In seiner Entscheidung richtet das KG den Blick auf die für die Praxis bedeutsame Differenzierung zwischen den Anwendungsbereichen des § 1628 BGB sowie des § 1671 BGB. Gerade soweit lediglich nur Teilbereiche der elterlichen Sorge im Streit sind, werden häufig die jeweiligen tatbestandlichen Voraussetzungen nicht ausreichend beachtet.
§ 1628 BGB Norm findet ausschließlich im Zusammenhang mit konkret situativen Entscheidungen Anwendung, d.h., wenn die Eltern zu einer spezifischen Einzelangelegenheit, die für das Kind von wesentlicher Bedeutung ist, kein Einvernehmen erzielen können. Derart „punktuell-sachbezogene Konflikte“ können sich etwa auf den Besuch einer bestimmten Schule oder die Durchführung eines konkreten medizinischen Eingriffs richten. Das Gericht überträgt sodann die Entscheidungskompetenz zu der konkreten Angelegenheit jenem Elternteil, dessen Vorschlag dem Kindeswohl am besten entspricht, ohne dass im Übrigen jedoch in das Recht der elterlichen Sorge eingegriffen wird, d.h., das Gericht ist nicht zu einer eigenen Sachentscheidung befugt.

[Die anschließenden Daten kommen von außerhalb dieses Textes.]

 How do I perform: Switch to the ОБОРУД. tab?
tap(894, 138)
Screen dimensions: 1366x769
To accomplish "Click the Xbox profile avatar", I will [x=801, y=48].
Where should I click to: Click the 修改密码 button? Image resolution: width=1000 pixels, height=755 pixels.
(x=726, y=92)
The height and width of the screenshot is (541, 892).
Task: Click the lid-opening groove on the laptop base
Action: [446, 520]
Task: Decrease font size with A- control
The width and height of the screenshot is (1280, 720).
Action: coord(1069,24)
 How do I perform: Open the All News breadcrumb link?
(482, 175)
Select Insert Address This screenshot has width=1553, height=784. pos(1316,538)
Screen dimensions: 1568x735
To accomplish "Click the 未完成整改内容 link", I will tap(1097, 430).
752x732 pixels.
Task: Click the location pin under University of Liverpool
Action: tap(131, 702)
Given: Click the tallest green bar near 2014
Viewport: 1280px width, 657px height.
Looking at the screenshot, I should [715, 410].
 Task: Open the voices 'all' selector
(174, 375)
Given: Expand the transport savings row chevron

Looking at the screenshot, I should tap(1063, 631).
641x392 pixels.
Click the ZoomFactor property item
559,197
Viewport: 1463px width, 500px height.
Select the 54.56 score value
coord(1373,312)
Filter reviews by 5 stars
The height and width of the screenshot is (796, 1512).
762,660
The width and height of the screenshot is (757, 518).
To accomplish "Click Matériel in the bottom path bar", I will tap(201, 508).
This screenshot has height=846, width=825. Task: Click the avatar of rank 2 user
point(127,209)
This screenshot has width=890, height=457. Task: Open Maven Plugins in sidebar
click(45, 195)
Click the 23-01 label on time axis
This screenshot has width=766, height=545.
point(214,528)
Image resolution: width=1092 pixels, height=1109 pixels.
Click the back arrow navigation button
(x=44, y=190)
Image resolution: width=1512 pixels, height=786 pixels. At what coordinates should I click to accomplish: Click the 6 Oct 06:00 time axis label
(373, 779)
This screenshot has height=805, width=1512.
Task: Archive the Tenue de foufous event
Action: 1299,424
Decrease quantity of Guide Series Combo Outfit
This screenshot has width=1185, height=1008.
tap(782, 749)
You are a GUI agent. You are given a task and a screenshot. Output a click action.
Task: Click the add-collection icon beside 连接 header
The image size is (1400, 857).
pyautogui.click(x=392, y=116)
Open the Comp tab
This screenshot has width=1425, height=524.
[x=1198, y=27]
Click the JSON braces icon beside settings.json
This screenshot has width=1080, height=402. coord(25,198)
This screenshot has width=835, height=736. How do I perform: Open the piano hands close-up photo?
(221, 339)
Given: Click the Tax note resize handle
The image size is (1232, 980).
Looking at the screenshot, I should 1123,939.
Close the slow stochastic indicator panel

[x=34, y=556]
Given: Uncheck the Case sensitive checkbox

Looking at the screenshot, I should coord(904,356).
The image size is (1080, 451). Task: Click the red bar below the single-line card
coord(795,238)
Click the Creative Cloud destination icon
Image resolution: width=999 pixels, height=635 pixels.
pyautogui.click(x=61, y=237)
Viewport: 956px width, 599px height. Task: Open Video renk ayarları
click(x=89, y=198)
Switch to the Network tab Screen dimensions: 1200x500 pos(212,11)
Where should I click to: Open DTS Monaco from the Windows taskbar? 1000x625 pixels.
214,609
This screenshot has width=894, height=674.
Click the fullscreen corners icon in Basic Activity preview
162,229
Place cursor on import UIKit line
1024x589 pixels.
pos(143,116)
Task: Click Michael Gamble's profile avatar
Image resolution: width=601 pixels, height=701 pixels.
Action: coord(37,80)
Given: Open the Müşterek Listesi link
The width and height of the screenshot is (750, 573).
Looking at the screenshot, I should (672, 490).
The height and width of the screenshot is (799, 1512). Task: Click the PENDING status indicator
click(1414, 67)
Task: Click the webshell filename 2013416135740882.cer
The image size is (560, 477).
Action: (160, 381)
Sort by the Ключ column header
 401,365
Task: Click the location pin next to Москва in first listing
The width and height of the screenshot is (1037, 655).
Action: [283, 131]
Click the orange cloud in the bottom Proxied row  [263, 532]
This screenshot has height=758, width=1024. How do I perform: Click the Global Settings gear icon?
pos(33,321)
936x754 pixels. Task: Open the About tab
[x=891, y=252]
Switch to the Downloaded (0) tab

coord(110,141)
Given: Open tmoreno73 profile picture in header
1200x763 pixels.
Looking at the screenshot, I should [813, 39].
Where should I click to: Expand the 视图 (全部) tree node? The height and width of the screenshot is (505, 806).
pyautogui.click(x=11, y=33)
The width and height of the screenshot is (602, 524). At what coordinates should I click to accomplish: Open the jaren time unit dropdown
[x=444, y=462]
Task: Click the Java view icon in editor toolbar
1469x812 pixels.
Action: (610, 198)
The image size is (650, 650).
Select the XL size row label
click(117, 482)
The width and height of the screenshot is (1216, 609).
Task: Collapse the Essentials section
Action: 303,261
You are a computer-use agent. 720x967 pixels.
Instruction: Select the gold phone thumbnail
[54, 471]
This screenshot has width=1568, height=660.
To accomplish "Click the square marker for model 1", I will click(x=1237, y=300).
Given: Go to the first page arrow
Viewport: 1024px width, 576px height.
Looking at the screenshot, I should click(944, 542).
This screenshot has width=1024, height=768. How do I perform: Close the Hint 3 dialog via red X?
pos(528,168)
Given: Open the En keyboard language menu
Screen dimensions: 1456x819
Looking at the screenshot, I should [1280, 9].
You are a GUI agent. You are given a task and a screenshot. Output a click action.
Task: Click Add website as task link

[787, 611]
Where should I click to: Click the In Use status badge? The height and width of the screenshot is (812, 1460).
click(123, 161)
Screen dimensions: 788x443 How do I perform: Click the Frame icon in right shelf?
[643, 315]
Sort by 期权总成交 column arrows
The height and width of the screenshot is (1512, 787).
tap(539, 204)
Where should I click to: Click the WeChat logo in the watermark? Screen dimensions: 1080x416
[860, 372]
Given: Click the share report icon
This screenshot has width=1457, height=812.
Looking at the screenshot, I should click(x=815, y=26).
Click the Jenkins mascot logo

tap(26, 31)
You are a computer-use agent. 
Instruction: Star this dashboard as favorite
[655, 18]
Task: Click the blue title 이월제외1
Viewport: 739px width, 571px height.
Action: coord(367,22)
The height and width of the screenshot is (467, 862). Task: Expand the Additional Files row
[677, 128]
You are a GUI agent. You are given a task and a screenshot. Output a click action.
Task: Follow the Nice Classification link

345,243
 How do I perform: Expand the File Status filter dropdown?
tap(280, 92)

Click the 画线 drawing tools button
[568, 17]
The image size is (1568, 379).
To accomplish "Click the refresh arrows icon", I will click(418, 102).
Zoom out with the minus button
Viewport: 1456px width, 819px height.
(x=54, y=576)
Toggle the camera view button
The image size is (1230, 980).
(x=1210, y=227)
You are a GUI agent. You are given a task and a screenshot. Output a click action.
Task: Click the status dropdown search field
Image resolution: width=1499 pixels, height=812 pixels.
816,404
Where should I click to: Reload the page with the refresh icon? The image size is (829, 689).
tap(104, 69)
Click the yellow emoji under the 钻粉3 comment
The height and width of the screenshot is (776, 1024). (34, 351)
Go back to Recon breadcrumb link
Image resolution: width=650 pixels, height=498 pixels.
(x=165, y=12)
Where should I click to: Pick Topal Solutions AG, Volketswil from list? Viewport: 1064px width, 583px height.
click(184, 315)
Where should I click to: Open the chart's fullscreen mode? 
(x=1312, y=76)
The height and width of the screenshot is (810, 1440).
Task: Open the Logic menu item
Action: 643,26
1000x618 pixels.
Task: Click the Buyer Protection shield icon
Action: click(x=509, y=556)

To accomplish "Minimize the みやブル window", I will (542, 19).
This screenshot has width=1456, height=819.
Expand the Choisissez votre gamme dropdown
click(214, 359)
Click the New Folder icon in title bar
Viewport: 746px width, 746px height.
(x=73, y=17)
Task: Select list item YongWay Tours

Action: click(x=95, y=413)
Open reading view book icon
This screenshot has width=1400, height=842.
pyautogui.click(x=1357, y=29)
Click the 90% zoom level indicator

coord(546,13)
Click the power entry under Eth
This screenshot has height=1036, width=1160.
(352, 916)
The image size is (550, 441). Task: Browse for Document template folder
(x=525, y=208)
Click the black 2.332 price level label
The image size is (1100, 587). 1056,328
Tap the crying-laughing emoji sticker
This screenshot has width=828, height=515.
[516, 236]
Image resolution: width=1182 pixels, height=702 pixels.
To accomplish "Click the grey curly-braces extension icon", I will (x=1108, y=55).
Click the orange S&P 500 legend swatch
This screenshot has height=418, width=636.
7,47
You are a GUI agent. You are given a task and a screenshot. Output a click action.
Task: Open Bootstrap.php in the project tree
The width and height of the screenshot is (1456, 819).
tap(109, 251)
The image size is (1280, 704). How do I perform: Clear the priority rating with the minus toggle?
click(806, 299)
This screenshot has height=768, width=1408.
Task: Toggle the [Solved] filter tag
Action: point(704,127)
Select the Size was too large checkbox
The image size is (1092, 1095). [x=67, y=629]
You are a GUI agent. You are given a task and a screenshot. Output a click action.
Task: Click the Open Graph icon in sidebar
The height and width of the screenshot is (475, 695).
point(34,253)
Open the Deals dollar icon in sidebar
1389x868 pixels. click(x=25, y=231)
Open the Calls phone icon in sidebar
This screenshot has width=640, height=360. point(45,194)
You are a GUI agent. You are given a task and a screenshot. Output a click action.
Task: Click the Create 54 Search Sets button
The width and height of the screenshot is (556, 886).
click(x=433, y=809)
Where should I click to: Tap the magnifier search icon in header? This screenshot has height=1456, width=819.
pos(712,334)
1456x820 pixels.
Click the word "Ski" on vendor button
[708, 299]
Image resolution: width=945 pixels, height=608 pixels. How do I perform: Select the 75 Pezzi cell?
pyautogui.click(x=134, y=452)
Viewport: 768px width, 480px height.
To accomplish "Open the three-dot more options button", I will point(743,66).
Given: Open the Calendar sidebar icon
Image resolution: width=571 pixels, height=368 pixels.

Davon abzugrenzen ist die auf § 1671 BGB gestützte Übertragung eines Teilbereichs der elterlichen Sorge, d.h. etwa die Entscheidungsbefugnis zu schulischen Angelegenheiten in ihrer Gesamtheit oder der gesamten medizinischen Versorgung des Kindes. Hier intendiert die gerichtliche Entscheidung zwingend einen Eingriff in das Recht der elterlichen Sorge, d.h., auf der Grundlage der nach § 1671 Abs. 1 Satz 2 Nr. 2 BGB durchzuführenden doppelten Kindeswohlprüfung weist das Gericht in seiner Entscheidung den beantragten Teilbereich der Sorge einem Elternteil zur Ausübung zu, so dass dieser Elternteil künftig in diesem Teilbereich zu allen Einzelfragen allein entscheidungsbefugt ist.
Ein auf § 1671 BGB gestützter Antrag enthält daher immer als „Minus“ auch einen Antrag nach § 1628 BGB, so dass auch eine Umdeutung möglich ist.